Challenge:
Reproduce every one of the records below, line for line, with no changes.

Records of locating words and elements:

- - - - - - -

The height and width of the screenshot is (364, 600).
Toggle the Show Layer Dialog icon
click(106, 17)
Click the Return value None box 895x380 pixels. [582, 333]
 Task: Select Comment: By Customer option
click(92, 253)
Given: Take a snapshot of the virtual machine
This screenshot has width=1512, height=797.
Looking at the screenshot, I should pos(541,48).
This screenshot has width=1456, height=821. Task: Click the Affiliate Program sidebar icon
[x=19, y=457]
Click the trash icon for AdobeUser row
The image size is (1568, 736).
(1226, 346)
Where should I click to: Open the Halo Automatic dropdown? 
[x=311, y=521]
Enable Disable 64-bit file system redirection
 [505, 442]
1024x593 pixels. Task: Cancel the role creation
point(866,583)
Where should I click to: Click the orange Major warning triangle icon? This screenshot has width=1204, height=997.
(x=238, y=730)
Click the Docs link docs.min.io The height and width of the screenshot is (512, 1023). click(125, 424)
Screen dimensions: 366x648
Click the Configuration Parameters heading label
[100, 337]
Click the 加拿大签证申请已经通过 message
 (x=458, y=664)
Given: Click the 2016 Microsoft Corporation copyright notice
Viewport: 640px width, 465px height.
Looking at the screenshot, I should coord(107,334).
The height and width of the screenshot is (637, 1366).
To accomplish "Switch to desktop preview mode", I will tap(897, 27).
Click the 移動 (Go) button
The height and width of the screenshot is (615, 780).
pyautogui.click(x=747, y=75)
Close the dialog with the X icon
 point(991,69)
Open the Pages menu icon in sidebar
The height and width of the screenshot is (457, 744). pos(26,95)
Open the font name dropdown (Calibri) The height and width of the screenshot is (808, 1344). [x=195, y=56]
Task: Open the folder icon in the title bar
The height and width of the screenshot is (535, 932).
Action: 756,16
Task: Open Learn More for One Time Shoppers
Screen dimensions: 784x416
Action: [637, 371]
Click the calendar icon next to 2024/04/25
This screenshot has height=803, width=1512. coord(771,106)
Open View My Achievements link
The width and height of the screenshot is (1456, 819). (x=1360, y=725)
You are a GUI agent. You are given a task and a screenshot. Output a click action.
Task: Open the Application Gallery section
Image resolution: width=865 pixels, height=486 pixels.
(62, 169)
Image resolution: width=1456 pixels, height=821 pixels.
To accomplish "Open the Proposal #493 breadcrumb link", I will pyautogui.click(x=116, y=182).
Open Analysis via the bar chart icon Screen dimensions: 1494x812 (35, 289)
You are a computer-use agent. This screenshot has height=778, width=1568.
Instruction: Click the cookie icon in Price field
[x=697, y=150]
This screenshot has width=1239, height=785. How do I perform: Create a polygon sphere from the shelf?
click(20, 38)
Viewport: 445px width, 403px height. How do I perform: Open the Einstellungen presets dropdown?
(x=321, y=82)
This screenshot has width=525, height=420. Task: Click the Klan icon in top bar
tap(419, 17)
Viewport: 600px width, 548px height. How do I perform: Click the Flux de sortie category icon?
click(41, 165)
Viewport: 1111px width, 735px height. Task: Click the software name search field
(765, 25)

- - - - - - -

Task output:
The height and width of the screenshot is (364, 600).
Toggle the Show Layer Dialog icon
click(106, 17)
Click the Return value None box 895x380 pixels. [582, 333]
 Task: Select Comment: By Customer option
click(92, 253)
Given: Take a snapshot of the virtual machine
This screenshot has width=1512, height=797.
Looking at the screenshot, I should pos(541,48).
This screenshot has width=1456, height=821. Task: Click the Affiliate Program sidebar icon
[x=19, y=457]
Click the trash icon for AdobeUser row
The image size is (1568, 736).
(1226, 346)
Where should I click to: Open the Halo Automatic dropdown? 
[x=311, y=521]
Enable Disable 64-bit file system redirection
 [505, 442]
1024x593 pixels. Task: Cancel the role creation
point(866,583)
Where should I click to: Click the orange Major warning triangle icon? This screenshot has width=1204, height=997.
(x=238, y=730)
Click the Docs link docs.min.io The height and width of the screenshot is (512, 1023). click(125, 424)
Screen dimensions: 366x648
Click the Configuration Parameters heading label
[100, 337]
Click the 加拿大签证申请已经通过 message
 (x=458, y=664)
Given: Click the 2016 Microsoft Corporation copyright notice
Viewport: 640px width, 465px height.
Looking at the screenshot, I should coord(107,334).
The height and width of the screenshot is (637, 1366).
To accomplish "Switch to desktop preview mode", I will tap(897, 27).
Click the 移動 (Go) button
The height and width of the screenshot is (615, 780).
pyautogui.click(x=747, y=75)
Close the dialog with the X icon
 point(991,69)
Open the Pages menu icon in sidebar
The height and width of the screenshot is (457, 744). pos(26,95)
Open the font name dropdown (Calibri) The height and width of the screenshot is (808, 1344). [x=195, y=56]
Task: Open the folder icon in the title bar
The height and width of the screenshot is (535, 932).
Action: 756,16
Task: Open Learn More for One Time Shoppers
Screen dimensions: 784x416
Action: [637, 371]
Click the calendar icon next to 2024/04/25
This screenshot has height=803, width=1512. coord(771,106)
Open View My Achievements link
The width and height of the screenshot is (1456, 819). (x=1360, y=725)
You are a GUI agent. You are given a task and a screenshot. Output a click action.
Task: Open the Application Gallery section
Image resolution: width=865 pixels, height=486 pixels.
(62, 169)
Image resolution: width=1456 pixels, height=821 pixels.
To accomplish "Open the Proposal #493 breadcrumb link", I will pyautogui.click(x=116, y=182).
Open Analysis via the bar chart icon Screen dimensions: 1494x812 (35, 289)
You are a computer-use agent. This screenshot has height=778, width=1568.
Instruction: Click the cookie icon in Price field
[x=697, y=150]
This screenshot has width=1239, height=785. How do I perform: Create a polygon sphere from the shelf?
click(20, 38)
Viewport: 445px width, 403px height. How do I perform: Open the Einstellungen presets dropdown?
(x=321, y=82)
This screenshot has width=525, height=420. Task: Click the Klan icon in top bar
tap(419, 17)
Viewport: 600px width, 548px height. How do I perform: Click the Flux de sortie category icon?
click(41, 165)
Viewport: 1111px width, 735px height. Task: Click the software name search field
(765, 25)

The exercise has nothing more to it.